### Instructions for the task
Copy each line in the data below that contains the word "Select".
[Opening Input records section]
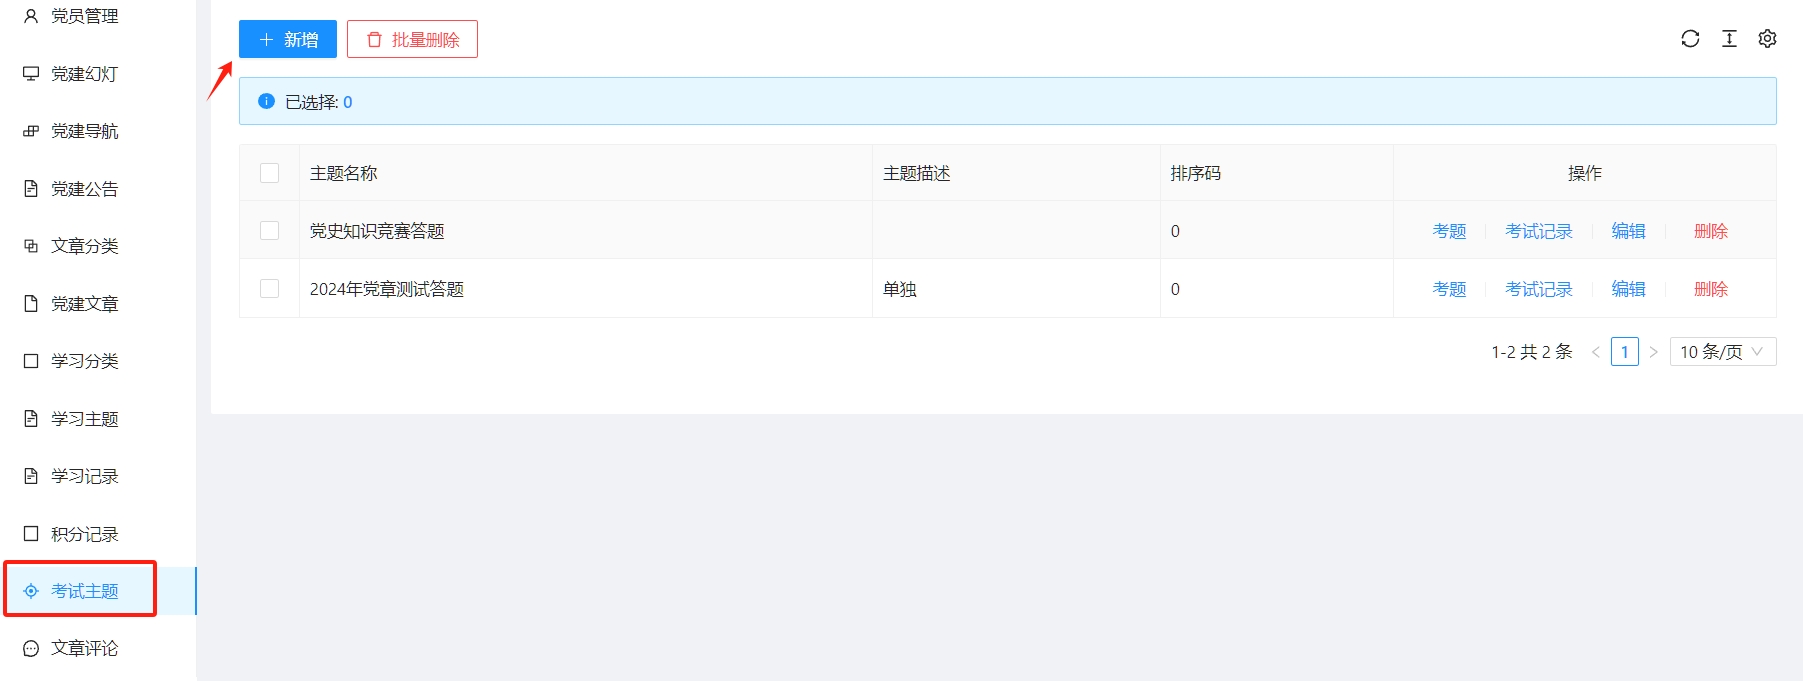Click the 批量删除 button
The height and width of the screenshot is (681, 1803).
(412, 39)
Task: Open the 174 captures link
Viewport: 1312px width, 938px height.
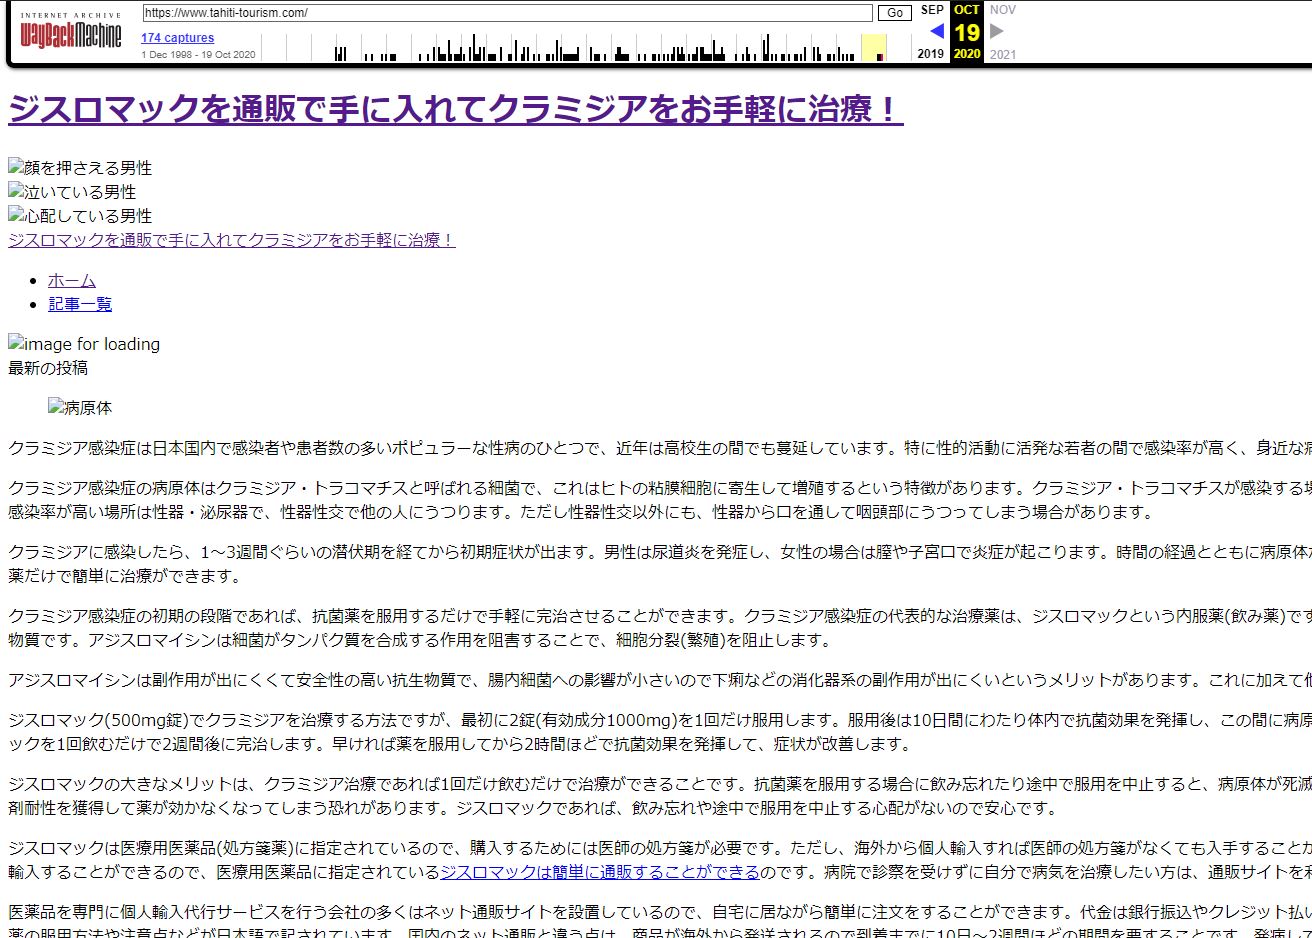Action: [x=177, y=38]
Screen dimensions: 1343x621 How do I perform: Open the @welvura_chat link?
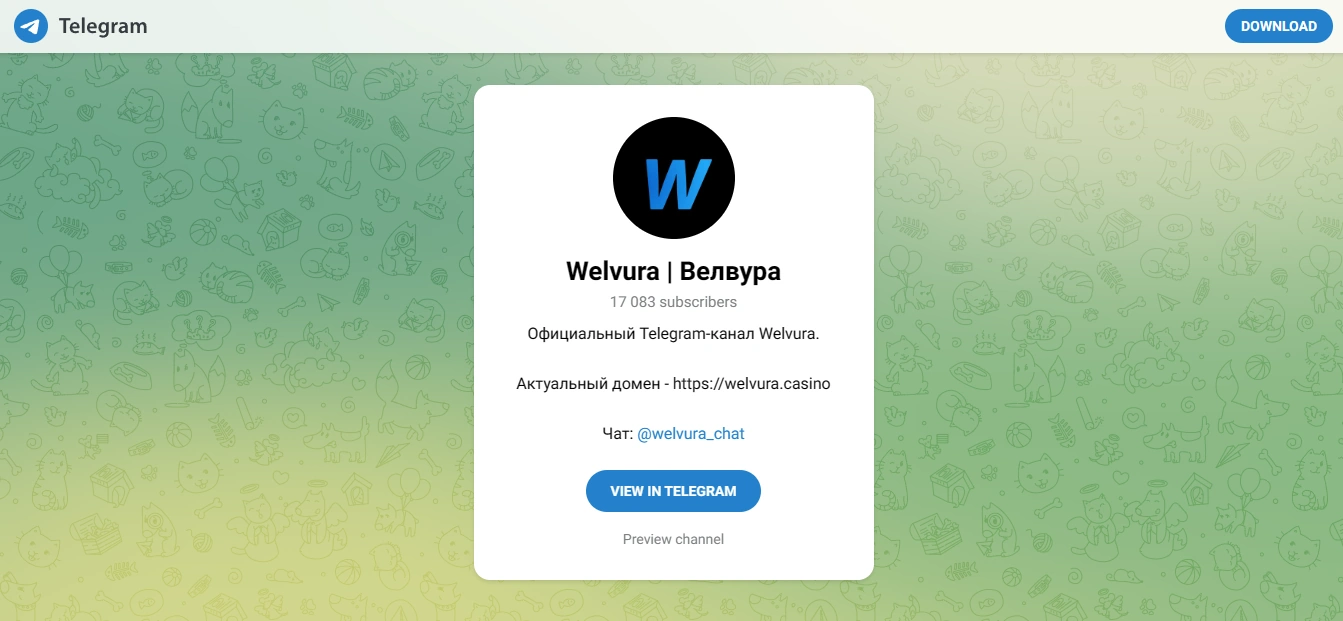(691, 433)
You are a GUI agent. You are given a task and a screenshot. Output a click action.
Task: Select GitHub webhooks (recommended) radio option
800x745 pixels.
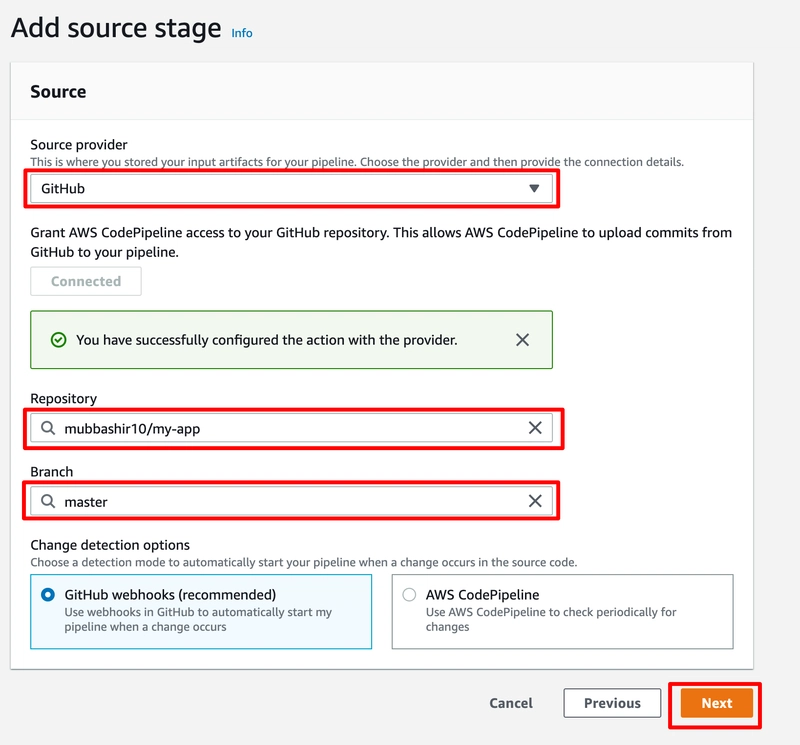click(48, 595)
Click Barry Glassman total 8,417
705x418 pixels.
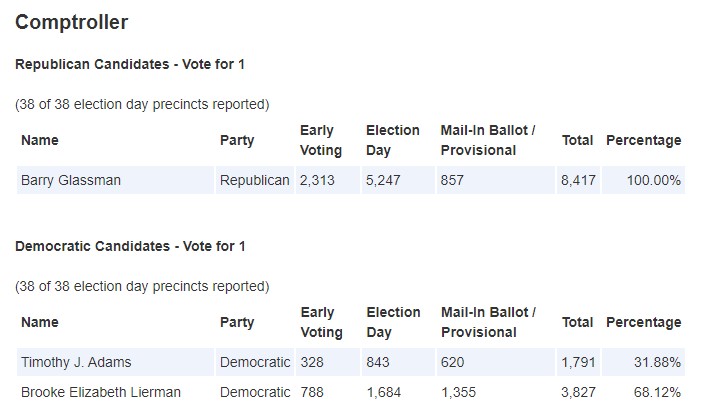pos(578,180)
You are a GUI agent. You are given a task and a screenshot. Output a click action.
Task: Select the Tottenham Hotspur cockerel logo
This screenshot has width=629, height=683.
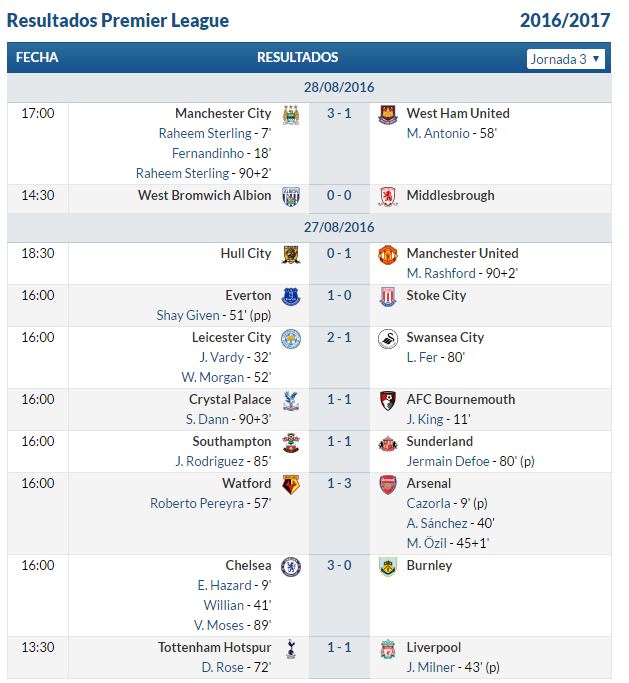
[Closing Input records section]
### Answer section
Task: Select GitHub webhooks (recommended) radio option
Task: Select the Tottenham Hotspur cockerel logo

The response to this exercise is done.